Für kleinere Events bieten wir exquisites Fingerfood und kreative Canapés an, die aus biologischen Produkten hergestellt werden. Für größere Feiern oder Konferenzen stehen umfangreiche Bio-Buffets zur Auswahl. Unser Service ist zudem so flexibel, dass wir auf spezielle Wünsche wie vegetarische, vegane oder glutenfreie Gerichte jederzeit eingehen können. Catering Munich steht bei uns für Exklusivität und Vielfalt – und das selbstverständlich in ökologischer Perfektion.

Fingerfood und exklusive Canapés: Perfekt für Ihr Event

Wenn es um Fingerfood und Canapés geht, steht mybioco für Kreativität und Geschmack. Unsere kleinen kulinarischen Kunstwerke werden aus Produkten aus biologischem Anbau kreiert und eignen sich besonders für Empfänge, Meetings oder Networking-Events.

Von köstlichen Mini-Bruschetta über raffinierte Veggie-Wraps bis hin zu edlen Kreationen mit frischen Kräutern oder Bio-Quark: Mit unserem Sortiment an bio-zertifizierten Fingerfood führen wir Ihre Gäste zu einem unvergesslichen Geschmackserlebnis.

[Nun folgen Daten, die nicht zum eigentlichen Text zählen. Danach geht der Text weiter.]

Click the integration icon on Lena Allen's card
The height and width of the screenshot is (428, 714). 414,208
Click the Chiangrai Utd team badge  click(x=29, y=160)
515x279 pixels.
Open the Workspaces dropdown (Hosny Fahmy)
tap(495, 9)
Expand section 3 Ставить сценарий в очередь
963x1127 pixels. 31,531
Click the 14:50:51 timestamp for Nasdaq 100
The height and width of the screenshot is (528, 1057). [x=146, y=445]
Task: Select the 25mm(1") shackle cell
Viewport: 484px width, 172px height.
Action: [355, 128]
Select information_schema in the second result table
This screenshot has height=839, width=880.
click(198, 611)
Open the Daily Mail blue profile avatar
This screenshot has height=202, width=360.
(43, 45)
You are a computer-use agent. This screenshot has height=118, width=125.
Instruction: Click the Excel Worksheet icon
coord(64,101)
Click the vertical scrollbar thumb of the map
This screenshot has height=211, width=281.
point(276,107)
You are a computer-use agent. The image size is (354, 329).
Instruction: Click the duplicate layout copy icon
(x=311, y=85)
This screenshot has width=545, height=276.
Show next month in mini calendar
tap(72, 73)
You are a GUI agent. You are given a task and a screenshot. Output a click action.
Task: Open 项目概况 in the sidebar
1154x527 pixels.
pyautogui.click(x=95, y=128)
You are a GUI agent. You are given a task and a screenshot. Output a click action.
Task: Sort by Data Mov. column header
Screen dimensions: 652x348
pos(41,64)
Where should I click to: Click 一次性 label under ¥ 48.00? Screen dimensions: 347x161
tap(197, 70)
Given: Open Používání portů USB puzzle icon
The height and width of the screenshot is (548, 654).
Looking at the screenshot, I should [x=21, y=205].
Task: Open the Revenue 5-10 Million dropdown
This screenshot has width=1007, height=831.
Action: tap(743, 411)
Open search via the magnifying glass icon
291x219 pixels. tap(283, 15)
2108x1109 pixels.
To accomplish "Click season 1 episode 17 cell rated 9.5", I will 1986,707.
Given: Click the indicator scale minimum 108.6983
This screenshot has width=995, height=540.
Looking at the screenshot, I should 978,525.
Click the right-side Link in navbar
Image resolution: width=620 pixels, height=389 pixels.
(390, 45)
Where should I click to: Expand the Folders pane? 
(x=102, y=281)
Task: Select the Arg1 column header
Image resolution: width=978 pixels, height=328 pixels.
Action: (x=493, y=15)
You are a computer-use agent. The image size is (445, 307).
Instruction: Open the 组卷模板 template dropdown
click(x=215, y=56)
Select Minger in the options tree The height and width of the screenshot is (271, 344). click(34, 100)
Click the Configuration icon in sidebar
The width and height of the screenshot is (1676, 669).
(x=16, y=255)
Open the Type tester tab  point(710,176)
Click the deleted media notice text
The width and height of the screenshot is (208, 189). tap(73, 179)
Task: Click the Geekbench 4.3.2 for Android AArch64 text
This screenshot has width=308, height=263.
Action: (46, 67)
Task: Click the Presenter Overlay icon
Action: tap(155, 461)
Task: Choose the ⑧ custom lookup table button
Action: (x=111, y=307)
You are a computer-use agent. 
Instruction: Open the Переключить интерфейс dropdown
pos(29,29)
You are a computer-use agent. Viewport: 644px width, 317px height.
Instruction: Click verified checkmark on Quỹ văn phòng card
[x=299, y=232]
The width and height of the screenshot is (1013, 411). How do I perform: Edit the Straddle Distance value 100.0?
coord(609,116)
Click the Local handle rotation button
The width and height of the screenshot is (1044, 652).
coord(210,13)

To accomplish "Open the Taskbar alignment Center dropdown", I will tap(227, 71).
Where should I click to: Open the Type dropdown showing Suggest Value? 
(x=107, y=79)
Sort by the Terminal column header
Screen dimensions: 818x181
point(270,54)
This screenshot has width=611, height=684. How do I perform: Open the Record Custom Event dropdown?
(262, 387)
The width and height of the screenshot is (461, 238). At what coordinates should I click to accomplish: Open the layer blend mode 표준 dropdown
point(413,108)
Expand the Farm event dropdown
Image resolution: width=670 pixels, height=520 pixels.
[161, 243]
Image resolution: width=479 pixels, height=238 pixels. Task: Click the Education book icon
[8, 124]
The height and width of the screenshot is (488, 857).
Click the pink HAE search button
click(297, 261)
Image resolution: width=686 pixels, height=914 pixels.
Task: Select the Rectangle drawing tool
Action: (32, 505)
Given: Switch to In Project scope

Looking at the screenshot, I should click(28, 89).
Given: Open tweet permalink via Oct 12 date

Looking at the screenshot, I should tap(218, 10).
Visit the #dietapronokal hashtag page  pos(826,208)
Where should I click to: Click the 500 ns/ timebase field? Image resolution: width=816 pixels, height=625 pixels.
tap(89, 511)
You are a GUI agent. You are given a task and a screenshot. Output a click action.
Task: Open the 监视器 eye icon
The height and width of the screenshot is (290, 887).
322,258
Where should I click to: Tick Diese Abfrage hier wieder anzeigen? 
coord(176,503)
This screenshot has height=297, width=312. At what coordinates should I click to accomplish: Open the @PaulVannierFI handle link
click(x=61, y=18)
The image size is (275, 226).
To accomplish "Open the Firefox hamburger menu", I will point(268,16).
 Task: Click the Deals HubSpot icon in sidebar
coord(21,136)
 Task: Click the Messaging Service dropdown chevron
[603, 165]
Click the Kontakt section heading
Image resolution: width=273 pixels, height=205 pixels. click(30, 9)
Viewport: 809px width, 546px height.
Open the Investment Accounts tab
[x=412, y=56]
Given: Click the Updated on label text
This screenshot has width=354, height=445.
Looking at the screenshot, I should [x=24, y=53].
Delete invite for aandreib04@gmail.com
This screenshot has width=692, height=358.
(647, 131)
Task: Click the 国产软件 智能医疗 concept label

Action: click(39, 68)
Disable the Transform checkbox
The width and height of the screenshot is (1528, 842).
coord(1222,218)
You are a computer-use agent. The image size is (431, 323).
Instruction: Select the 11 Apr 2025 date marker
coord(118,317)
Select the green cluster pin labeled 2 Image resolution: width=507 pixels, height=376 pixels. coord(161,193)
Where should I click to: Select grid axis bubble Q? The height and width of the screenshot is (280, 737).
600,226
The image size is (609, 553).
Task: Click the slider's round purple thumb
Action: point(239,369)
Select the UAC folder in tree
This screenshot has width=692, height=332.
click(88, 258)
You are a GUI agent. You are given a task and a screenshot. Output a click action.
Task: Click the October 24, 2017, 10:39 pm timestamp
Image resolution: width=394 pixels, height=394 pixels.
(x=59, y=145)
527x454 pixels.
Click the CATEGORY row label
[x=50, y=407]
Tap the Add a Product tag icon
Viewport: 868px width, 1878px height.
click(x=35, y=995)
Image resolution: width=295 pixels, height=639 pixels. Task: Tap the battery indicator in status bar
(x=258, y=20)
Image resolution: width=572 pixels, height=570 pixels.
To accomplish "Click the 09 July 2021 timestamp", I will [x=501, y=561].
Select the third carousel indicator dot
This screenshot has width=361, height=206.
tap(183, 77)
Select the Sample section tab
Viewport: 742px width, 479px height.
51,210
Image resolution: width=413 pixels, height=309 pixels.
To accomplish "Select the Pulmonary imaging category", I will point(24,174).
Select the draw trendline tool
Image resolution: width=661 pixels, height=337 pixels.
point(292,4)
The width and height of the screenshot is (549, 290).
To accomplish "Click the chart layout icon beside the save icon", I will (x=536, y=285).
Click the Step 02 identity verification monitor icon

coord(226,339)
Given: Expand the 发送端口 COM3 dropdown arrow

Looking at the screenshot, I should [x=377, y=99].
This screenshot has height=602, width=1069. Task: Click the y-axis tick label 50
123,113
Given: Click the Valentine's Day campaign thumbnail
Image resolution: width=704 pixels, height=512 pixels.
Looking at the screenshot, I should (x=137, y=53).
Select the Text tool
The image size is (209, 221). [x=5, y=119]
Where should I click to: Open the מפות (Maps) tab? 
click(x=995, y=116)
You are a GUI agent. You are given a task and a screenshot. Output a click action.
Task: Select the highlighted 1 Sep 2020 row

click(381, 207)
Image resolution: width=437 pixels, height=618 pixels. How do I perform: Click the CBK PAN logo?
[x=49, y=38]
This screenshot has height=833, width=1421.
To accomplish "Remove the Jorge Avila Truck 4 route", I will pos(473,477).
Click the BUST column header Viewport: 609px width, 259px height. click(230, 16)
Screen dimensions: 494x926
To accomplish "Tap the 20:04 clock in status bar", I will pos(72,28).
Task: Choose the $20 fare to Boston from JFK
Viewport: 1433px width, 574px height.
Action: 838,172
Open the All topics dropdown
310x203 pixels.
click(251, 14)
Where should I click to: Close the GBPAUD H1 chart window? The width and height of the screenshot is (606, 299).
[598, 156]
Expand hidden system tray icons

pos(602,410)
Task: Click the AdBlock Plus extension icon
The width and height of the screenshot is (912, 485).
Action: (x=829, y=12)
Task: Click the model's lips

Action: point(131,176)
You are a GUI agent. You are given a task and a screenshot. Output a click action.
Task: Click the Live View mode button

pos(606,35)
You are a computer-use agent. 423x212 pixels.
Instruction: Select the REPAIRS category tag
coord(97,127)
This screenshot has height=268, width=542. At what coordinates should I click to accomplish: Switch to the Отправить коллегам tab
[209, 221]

Gerne beraten wir Sie persönlich und stellen gemeinsam mit Ihnen eine Auswahl zusammen, die optimal zu Ihrem Anlass passt.

Bio Catering München: Nachhaltigkeit und Verantwortung

Nachhaltigkeit beginnt auf dem Teller – und genau da setzt unser Service an. Mit unserem Bio-Catering München engagieren wir uns aktiv für eine ökologische Bewusstseinsbildung und ein positives Umwelterbe. Unsere Rezepturen setzen auf einfache, natürliche Zutaten aus ökologischem Anbau, die nicht nur frisch, sondern auch verantwortungsvoll produziert werden.

Außerdem achten wir darauf, unsere CO2-Bilanz durch regionale Lieferketten und ressourcenschonende Methoden möglichst gering zu halten. Bei meinem Cateringkonzept bedeutet Nachhaltigkeit nicht nur Bio-Qualität, sondern auch Verantwortung für die Zukunft – und diesen Anspruch setzen wir in jedem Detail um.

Bio-Catering München: Vertrauen Sie auf unseren Rundum-Service

Neben unseren hochwertigen Speisen bieten wir Ihnen einen umfassenden Service, der keine Wünsche offen lässt. Angefangen bei der Planung und Beratung bis hin zur Lieferung oder dem Aufbau des Buffets – wir sorgen dafür, dass Sie sich entspannt zurücklehnen können.

Unser erfahrenes Team von mybioco berät Sie kompetent zu allen Aspekten Ihres Events und stimmt das Catering optimal auf Ihre Wünsche ab. Ob exklusives Fingerfood, regionale Buffets oder individuell gestaltete Menüs: Erleben Sie Catering Munich auf höchstem Niveau und lassen Sie Ihre Veranstaltung mit uns zu einem echten Highlight werden.

Fazit: Catering Munich – Unsere Mission für unvergessliche Events

Mit mybioco als zuverlässigem Partner für Catering Munich entscheiden Sie sich nicht nur für frische, biologische Produkte, sondern auch für umfassenden Service und nachhaltige Verantwortung. Unser Angebot reicht von exklusiven Fingerfood-Kreationen über individuell gestaltete Menüs bis hin zu ökologisch ausgerichteten Buffets – perfekt für Events jeder Größe und Art.

Lassen Sie sich von unserer Philosophie inspirieren und machen Sie Ihre Veranstaltung zu einem Genussereignis. Kontaktieren Sie uns noch heute und genießen Sie den Unterschied, den unser Bio-Catering München macht.